PROMPT: Restate all of the records below exactly. Do not carry over any image.

MATERIAL PROVIDED:
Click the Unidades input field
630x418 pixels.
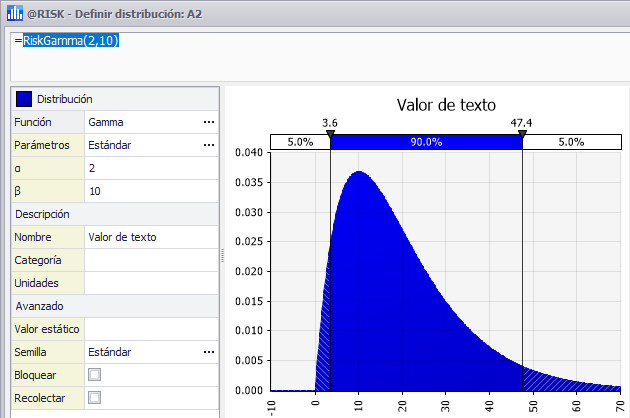click(150, 283)
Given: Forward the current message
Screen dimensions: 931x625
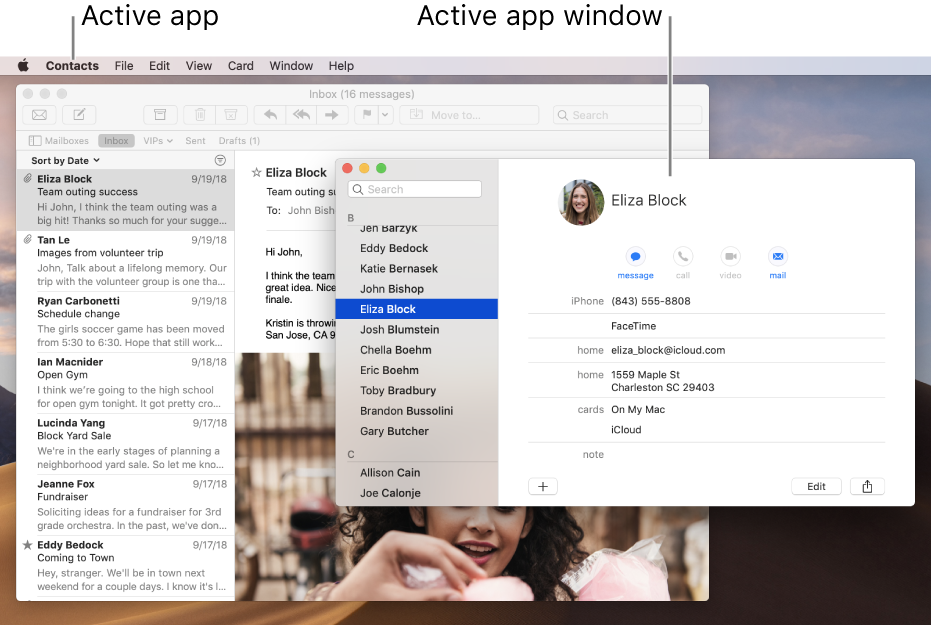Looking at the screenshot, I should click(x=331, y=115).
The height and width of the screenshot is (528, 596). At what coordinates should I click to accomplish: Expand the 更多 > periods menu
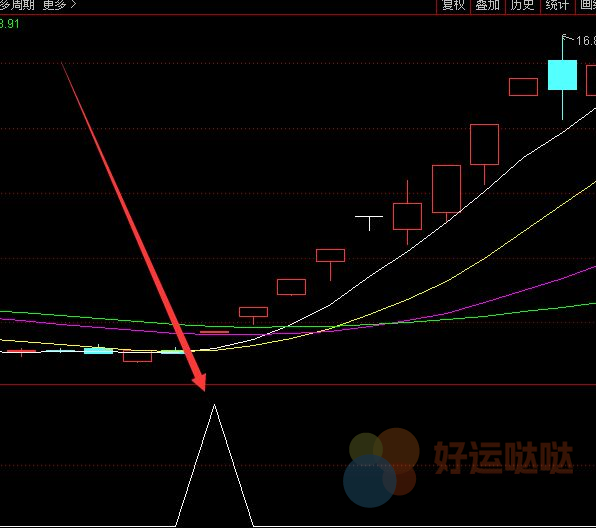click(x=59, y=5)
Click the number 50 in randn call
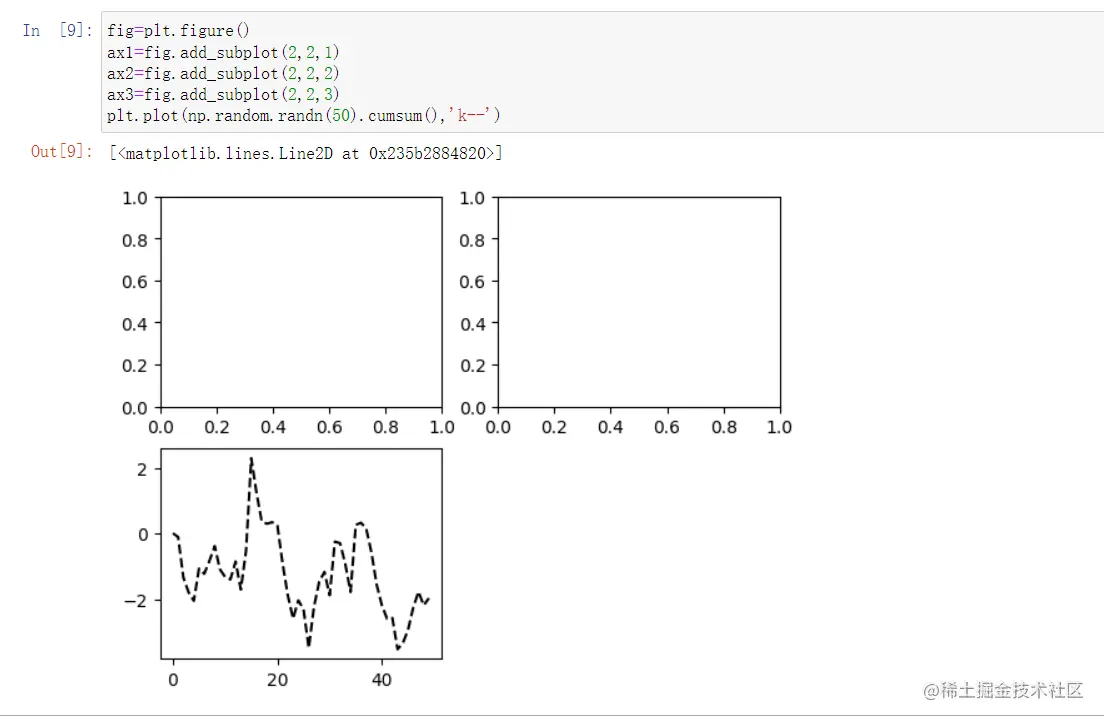This screenshot has width=1104, height=721. pyautogui.click(x=341, y=115)
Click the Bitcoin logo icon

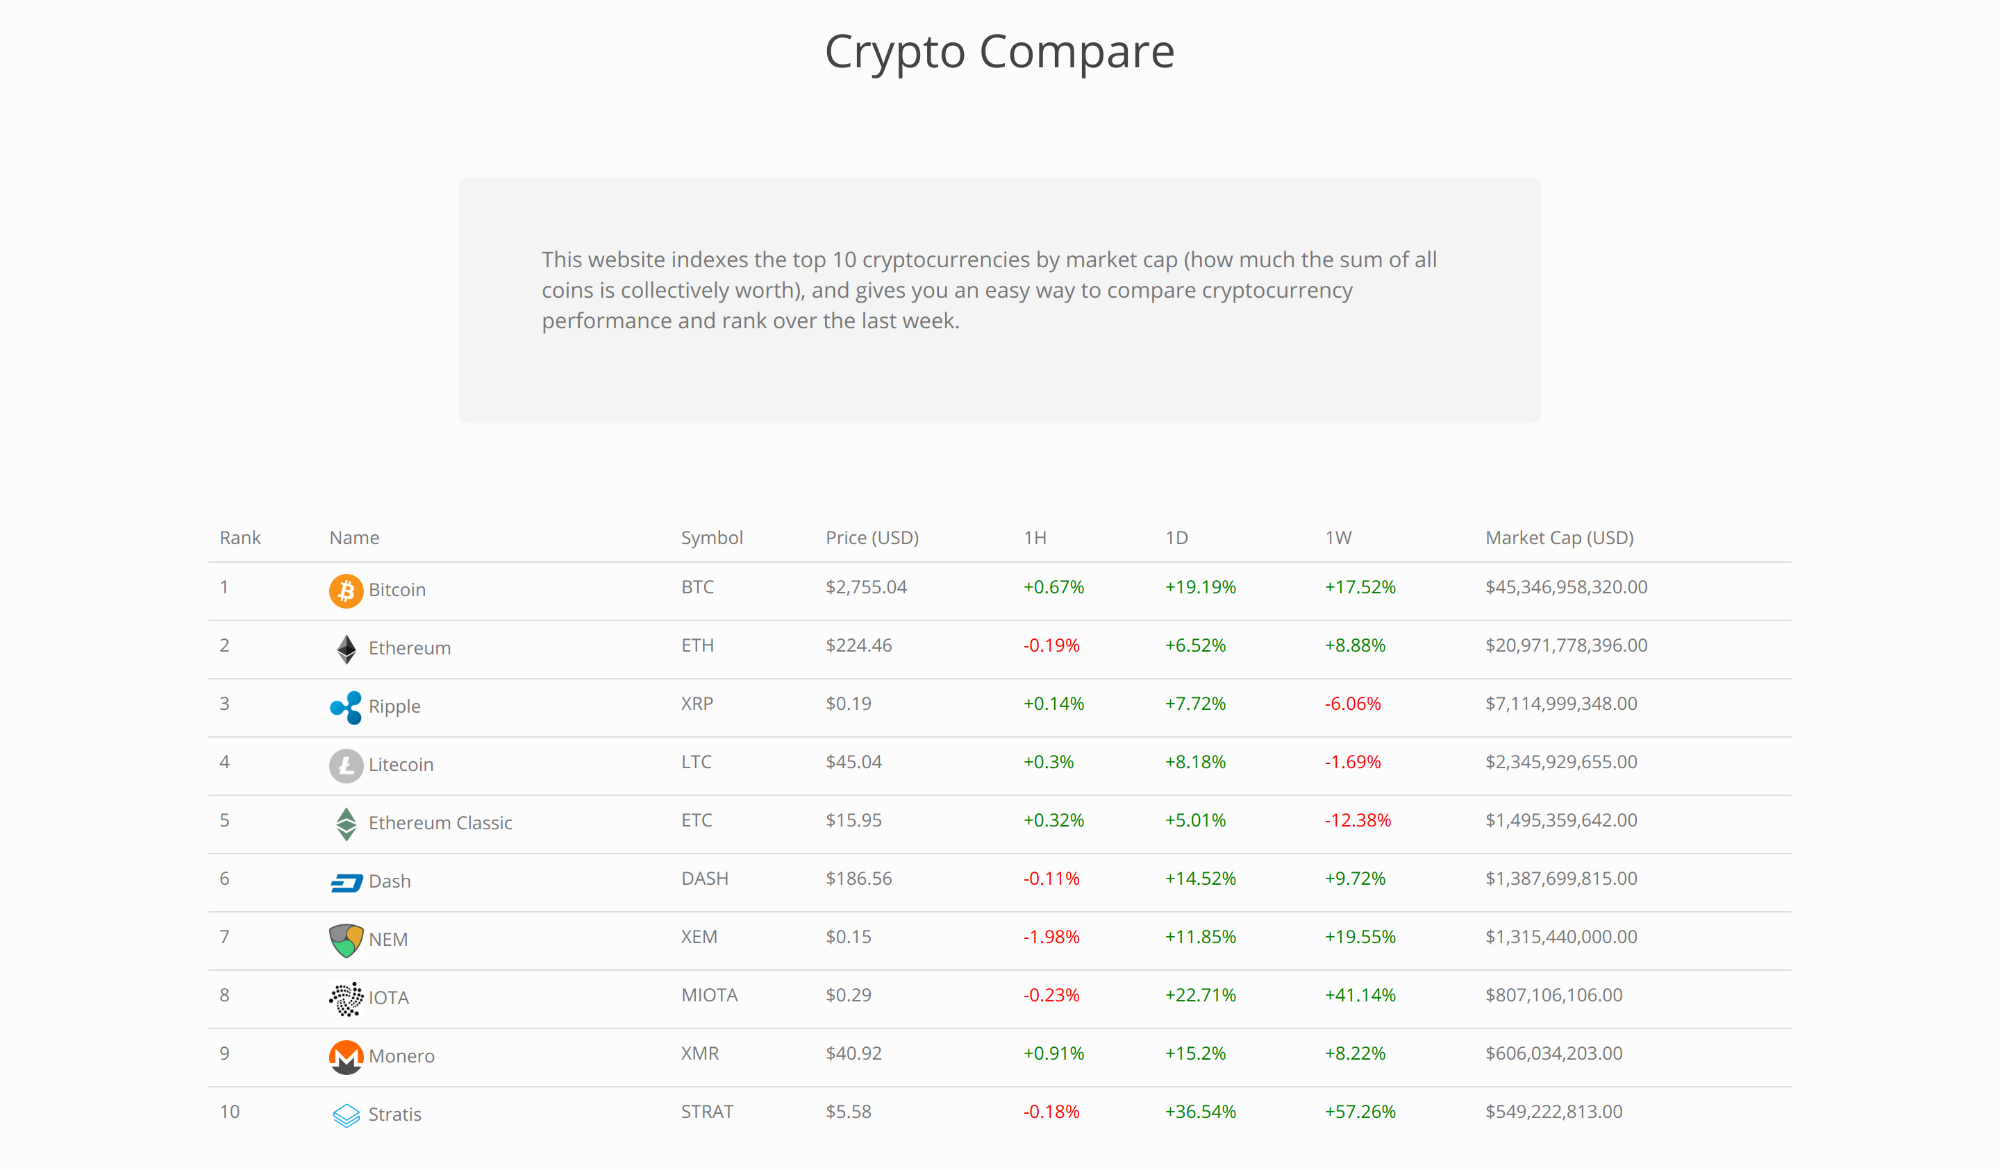(346, 591)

EXERCISE OUTPUT:
Click the Unidades input field
630x418 pixels.
click(150, 283)
Given: Forward the current message
Screen dimensions: 931x625
Looking at the screenshot, I should click(x=331, y=115).
The height and width of the screenshot is (528, 596). At what coordinates should I click to accomplish: Expand the 更多 > periods menu
click(x=59, y=5)
Click the number 50 in randn call
This screenshot has width=1104, height=721. pyautogui.click(x=341, y=115)
Click the Bitcoin logo icon

(346, 591)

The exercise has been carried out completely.